Lesotho govt fights R850m Frazer Solar order

In a statement released late on Friday night, Lesotho Prime Minister Moeketsi Majoro said his new Attorney General had instructed law firms in South Africa to apply for a stay of execution.

Picture: SAPS.

JOHANNESBURG – The Lesotho government on Friday said it had finally filed papers to stop court orders that give German company Frazer Solar the power to demand R850 million from the Kingdom.

Last month, Lesotho received notification that the High Court of South Africa had confirmed a default arbitral award in favour of Frazer Solar GmbH and ordered that the company could enforce attachment of Lesotho’s assets pursuant to that award.

In a statement released late on Friday night, Lesotho Prime Minister Moeketsi Majoro said his new Attorney General had instructed law firms in South Africa to apply for a stay of execution.

In the application, the government disputes that there is a binding supply agreement with Frazer Solar GmbH that can be enforced and that Frazer Solar fully knows this.

A commission of inquiry will find out who is responsible for signing and why the country was caught napping through the court process, and a ministerial delegation was sent to South Africa to engage the republic.

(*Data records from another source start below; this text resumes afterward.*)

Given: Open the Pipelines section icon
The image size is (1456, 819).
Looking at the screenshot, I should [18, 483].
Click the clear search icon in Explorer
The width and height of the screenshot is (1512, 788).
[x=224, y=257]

It’s alleged that the minister in former Prime Minister Tom Thabane’s office, Ttemeki Tsolo, signed the agreement with Frazer Solar with no clearance from then minister of finance or the minister of energy.

Majoro was minister of finance at the time, and he said to his knowledge Lesotho never committed – while Tsolo claimed his signature was forged.

The agreement cites South Africa as the country whose courts have jurisdiction to enforce and arbitrate between the parties – but when Lesotho received the final order last month it was met with shock.

Frazer Solar has applied for enforcement of the arbitral award in South Africa, Mauritius, the United States, and the United Kingdom.

The assets in these countries include the water royalties from the Lesotho Highlands Water Project that are paid through the Trans-Caledon Tunnel Authority, accounts of the Lesotho electricity company accounts with Eskom, and Lesotho’s shareholding in the West Indian Ocean Undersea Cable Company headquartered in Mauritius.

Lesotho said it now had the Africa legal support facility of the African Development Bank on its side and had deployed a team of legal experts over the past week.

The Kingdom said law enforcement agencies were also investigating.